Volunteers facing the challenges of preparing, responding and recovering from fire and emergencies in the alpine areas will be better supported, with the creation of CFA’s first Alpine Commander.
The new role will further boost CFA’s service to the popular alpine resorts of Falls Creek, Mt Hotham-Dinner Plain, and Mt Buller.
The position will ensure a dedicated, year-round approach to managing the unique challenges faced by the resorts through the summer months, and add to the work already conducted by the Commander position stationed at Falls Creek and at Mt Hotham-Dinner Plain during winter months since 2001, and Mt Buller since 2009.
Alpine Commander Mark Owens will become the first member to take on the position, having previously worked as a Winter Commander at Falls Creek.
“Where I am now is just an extension of that; I will be dedicated to the whole alpine area for the entire year, not just one resort during the snow season,” he said.
“The risk of structure fire during winter is especially significant as the population and tourism increases, as does the risk of a fire in a building, lodge, or even ski lift infrastructure.

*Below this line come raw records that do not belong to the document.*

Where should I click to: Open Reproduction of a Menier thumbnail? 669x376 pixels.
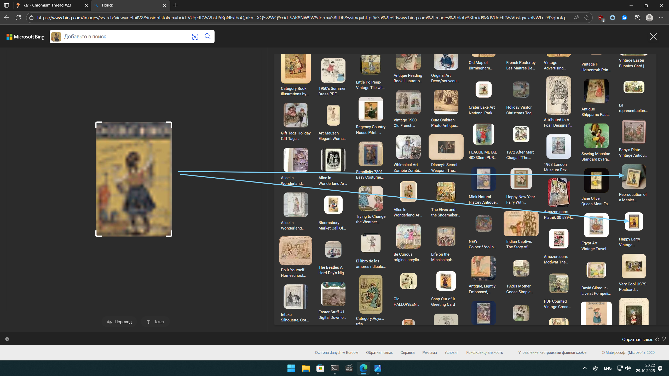click(x=633, y=177)
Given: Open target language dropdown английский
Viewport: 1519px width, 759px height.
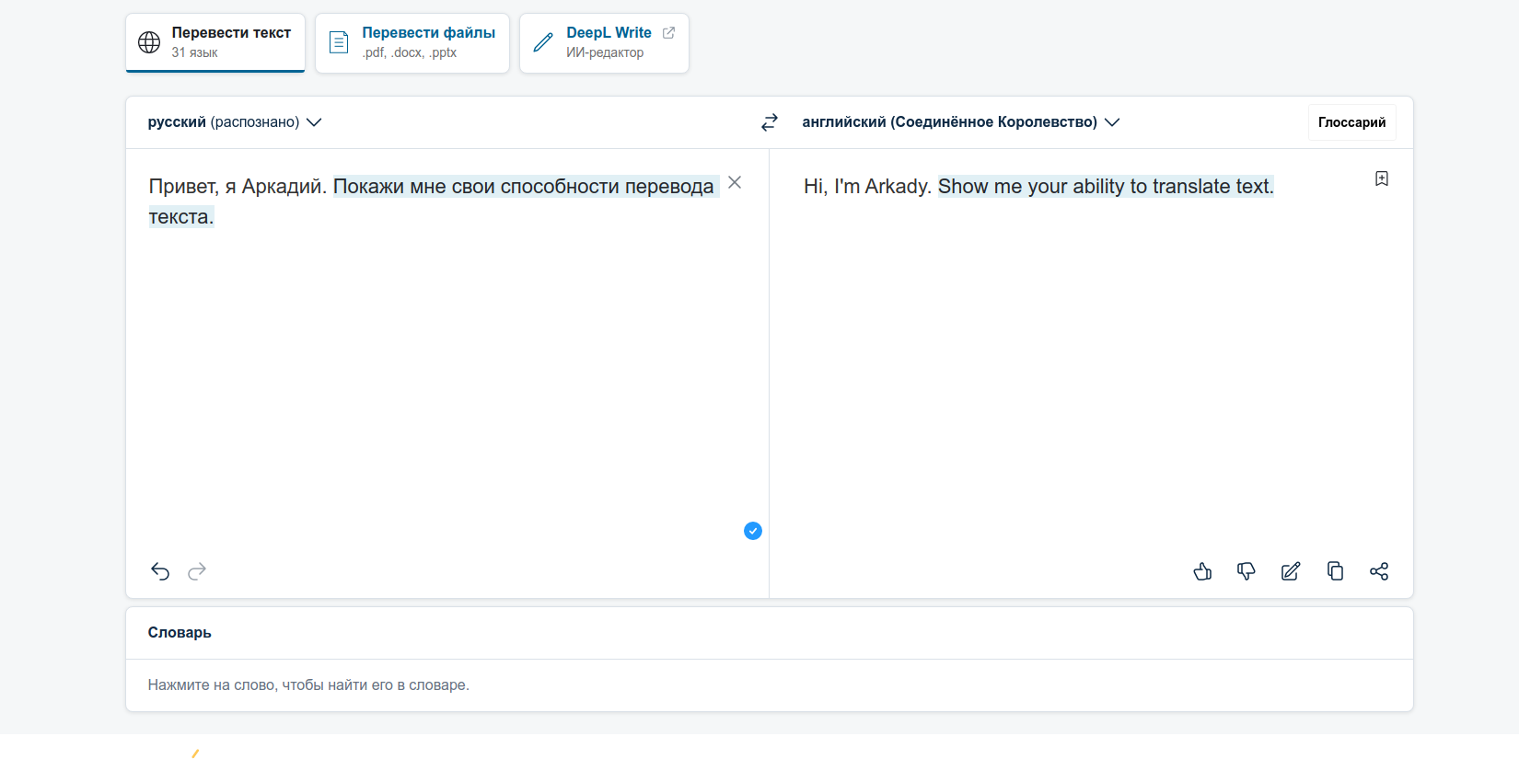Looking at the screenshot, I should 960,122.
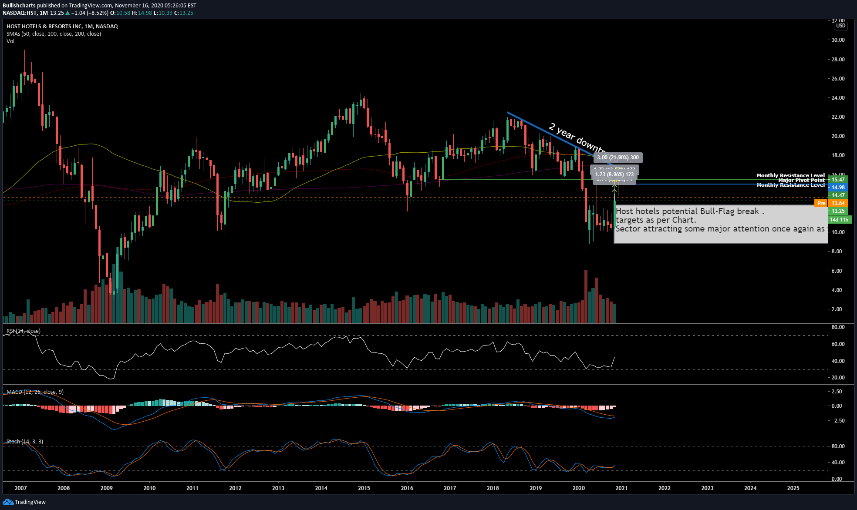Click the 2021 label on time axis

pyautogui.click(x=621, y=488)
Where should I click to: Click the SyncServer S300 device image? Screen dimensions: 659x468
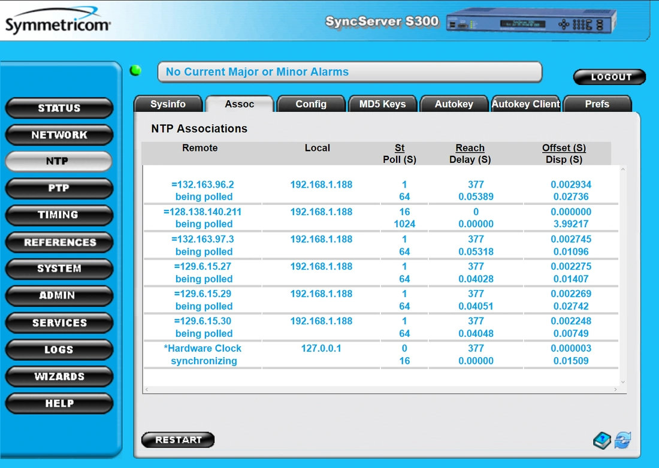[x=531, y=23]
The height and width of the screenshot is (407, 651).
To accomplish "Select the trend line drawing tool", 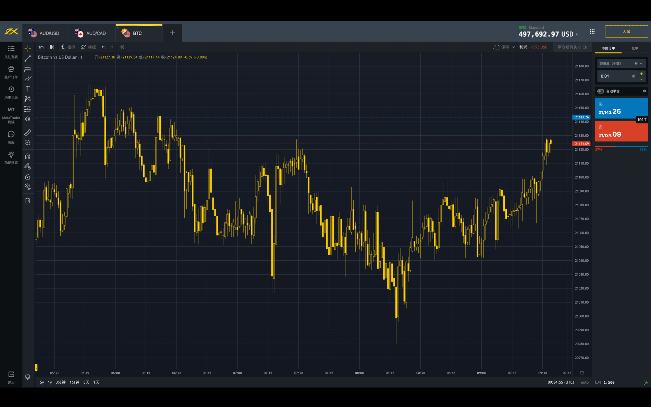I will pos(28,59).
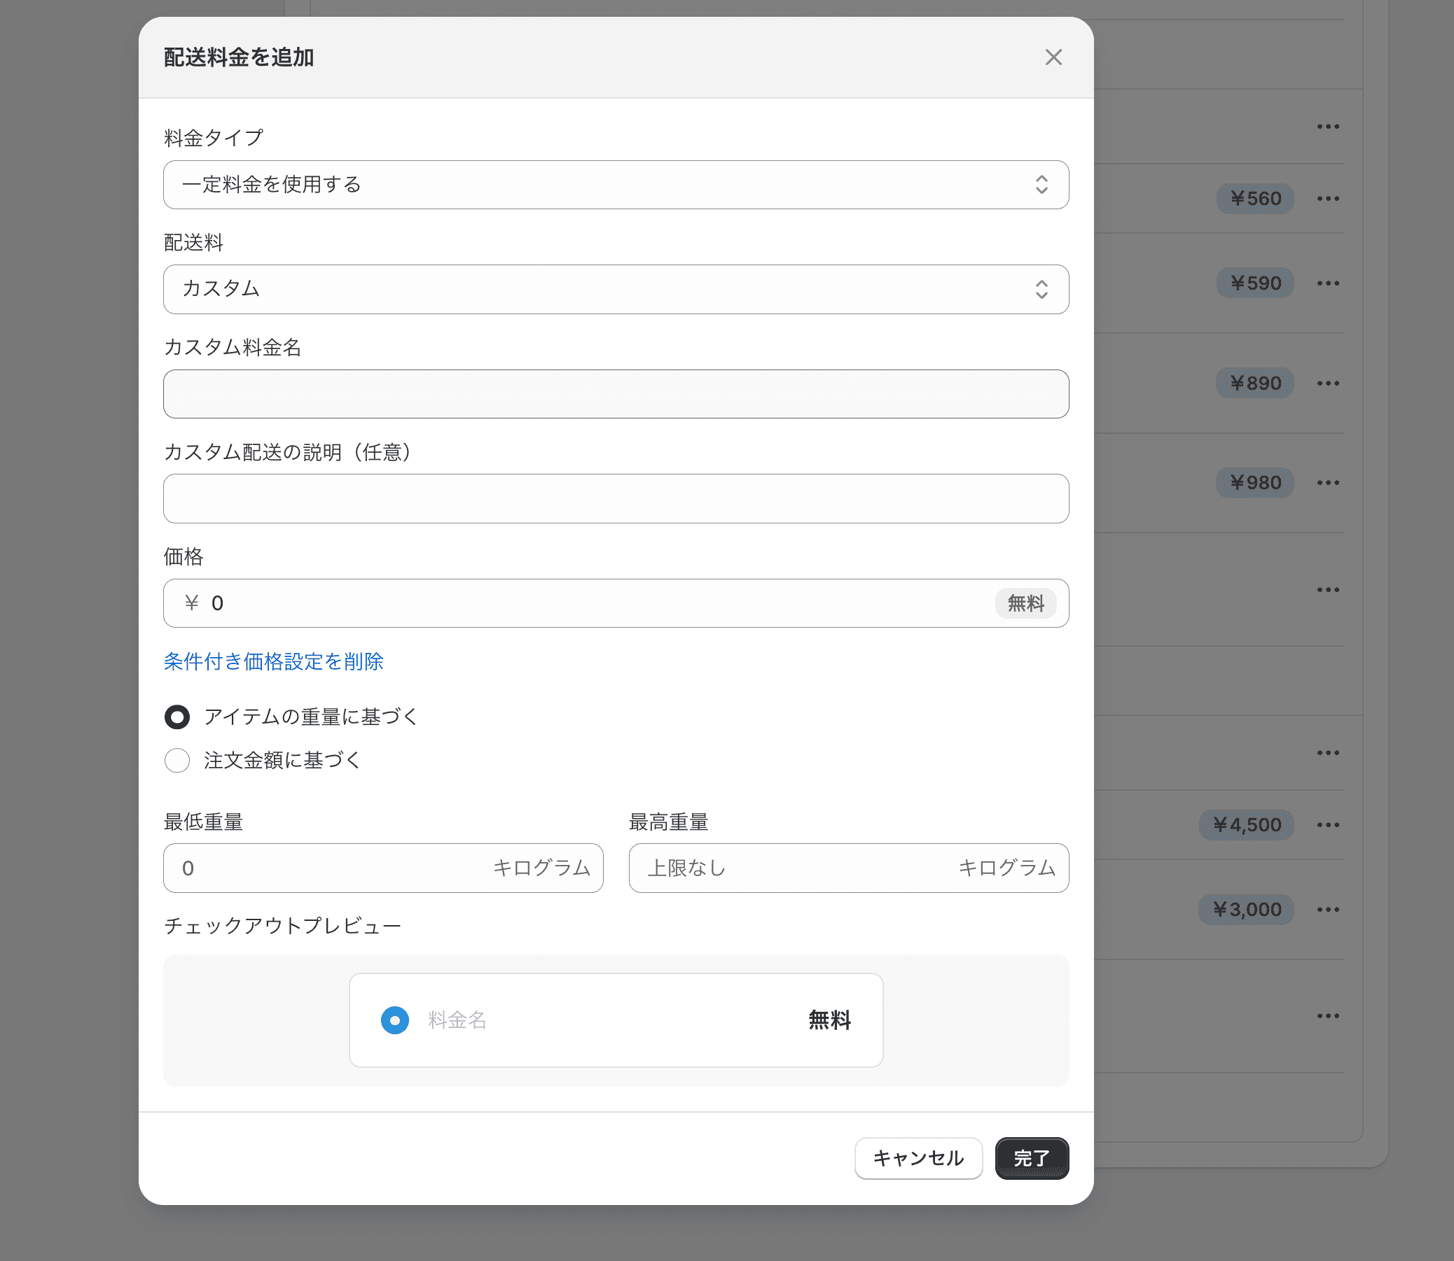This screenshot has height=1261, width=1454.
Task: Open the menu beside the ¥4,500 rate
Action: coord(1327,824)
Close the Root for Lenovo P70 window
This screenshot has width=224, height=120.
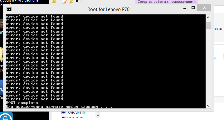click(204, 8)
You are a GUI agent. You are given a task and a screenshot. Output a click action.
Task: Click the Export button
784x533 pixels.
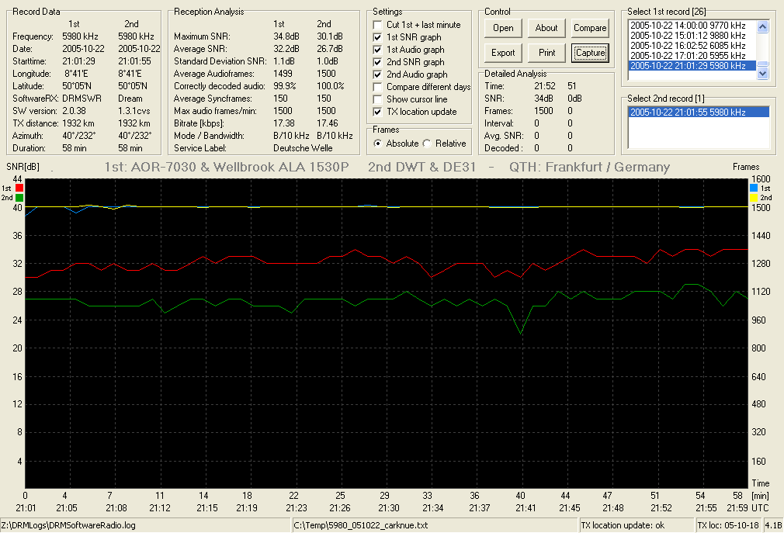(x=503, y=53)
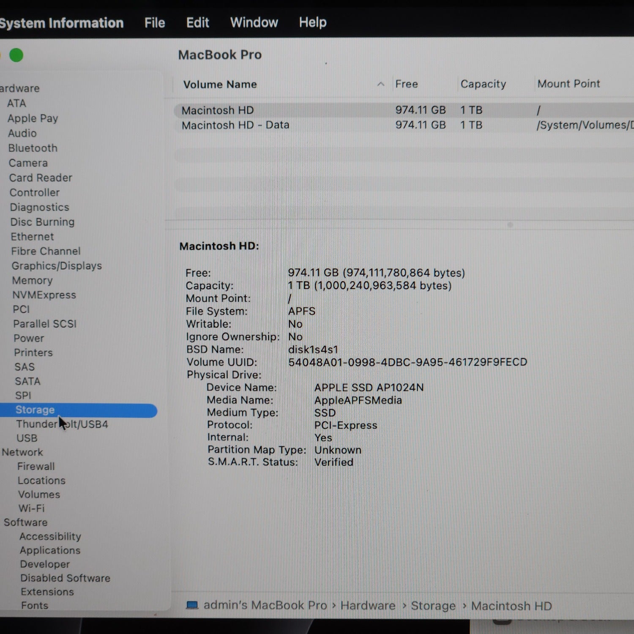The image size is (634, 634).
Task: Open the Help menu
Action: click(312, 22)
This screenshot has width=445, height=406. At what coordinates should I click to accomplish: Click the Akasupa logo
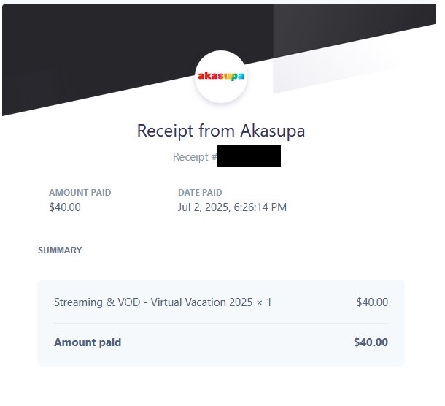pyautogui.click(x=221, y=76)
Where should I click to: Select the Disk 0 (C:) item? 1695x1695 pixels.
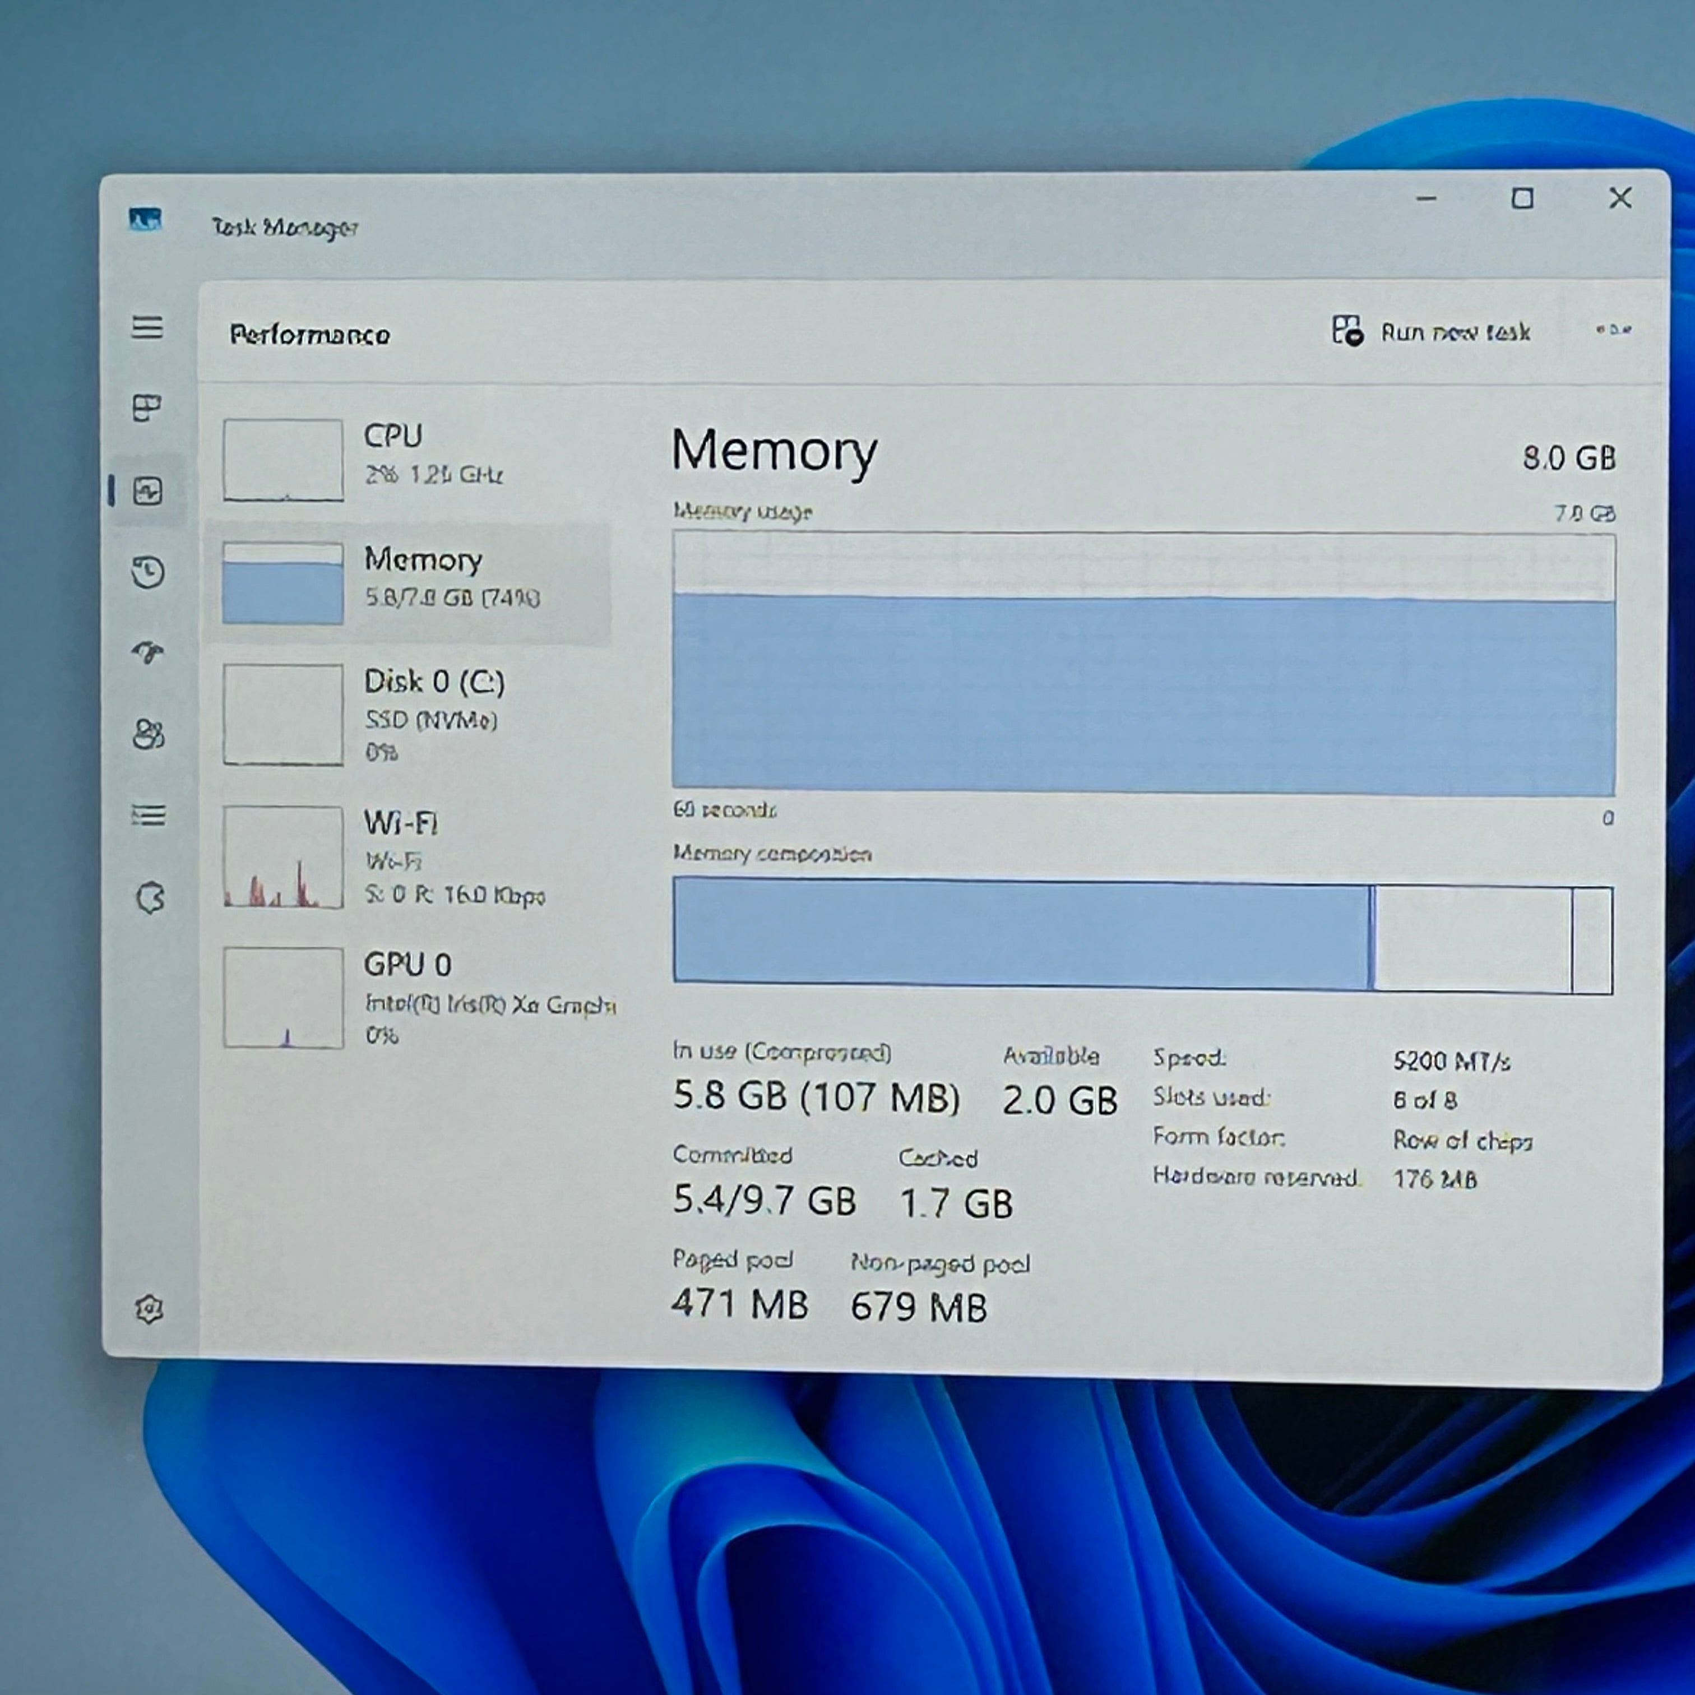pyautogui.click(x=409, y=715)
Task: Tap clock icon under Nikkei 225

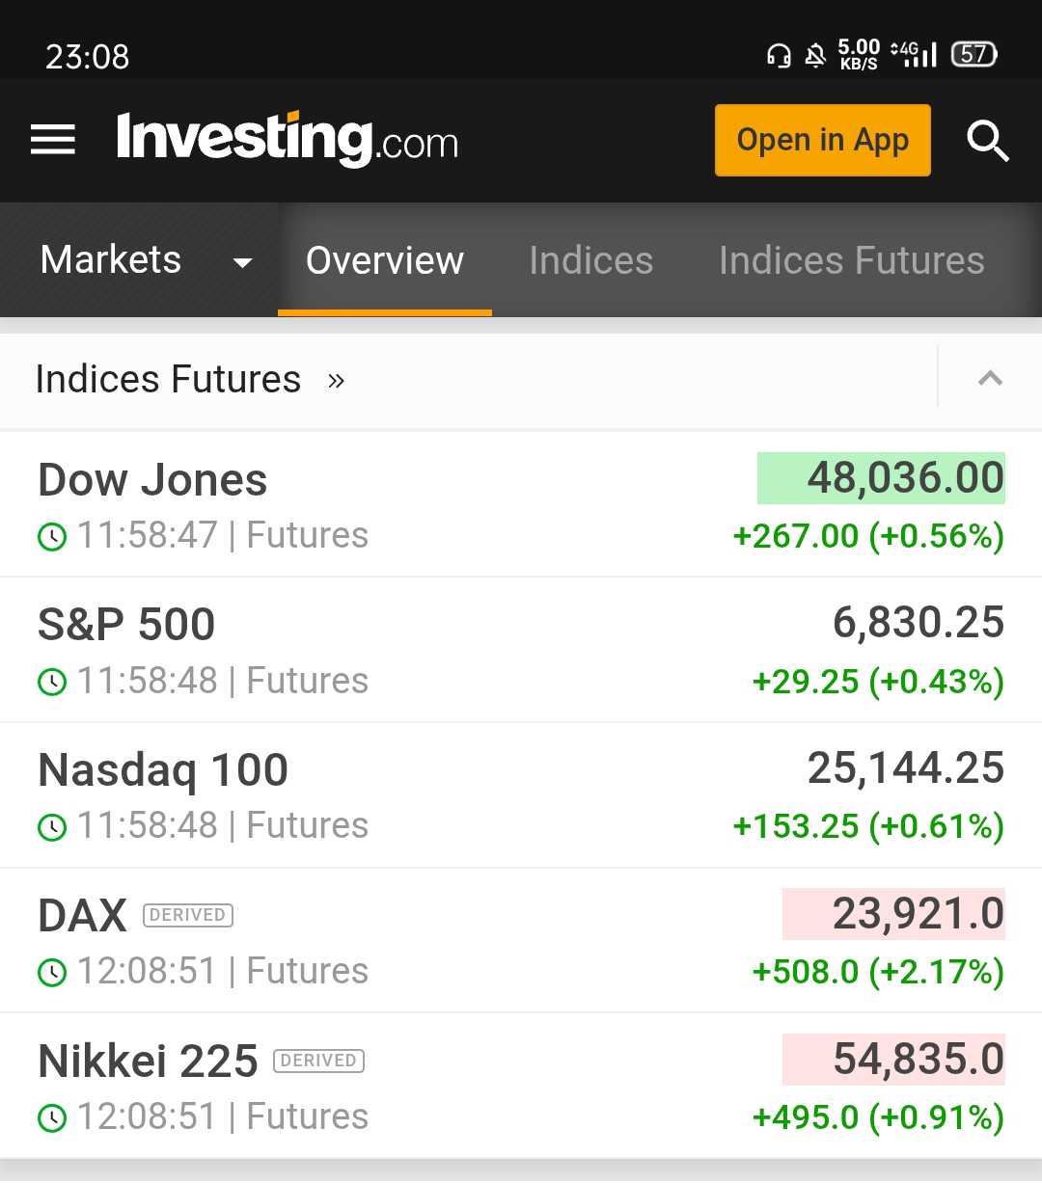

“During the summer, most bushfires start within public land areas and move towards the alpine villages where it is our responsibility to protect life and property, just like any other town in the state.
“One of the biggest issues we face during the summer is that we don’t have as many volunteers around on the mountains, so this role will help address issues such as that which are unique to the alpine resorts.”
Commander Owens will oversee the implantation of CFA’s first Alpine Service Delivery Strategy Plan, which is based on five key areas: enhancing volunteer workforce, community safety, building safety and compliance, improving fleet infrastructure and equipment, and improving services with stakeholders.
Commander Owens will also facilitate the introduction of three new alpine pumpers, with one of the large snow-capable vehicles expected to come online at each alpine resort by the start of next year’s snow season.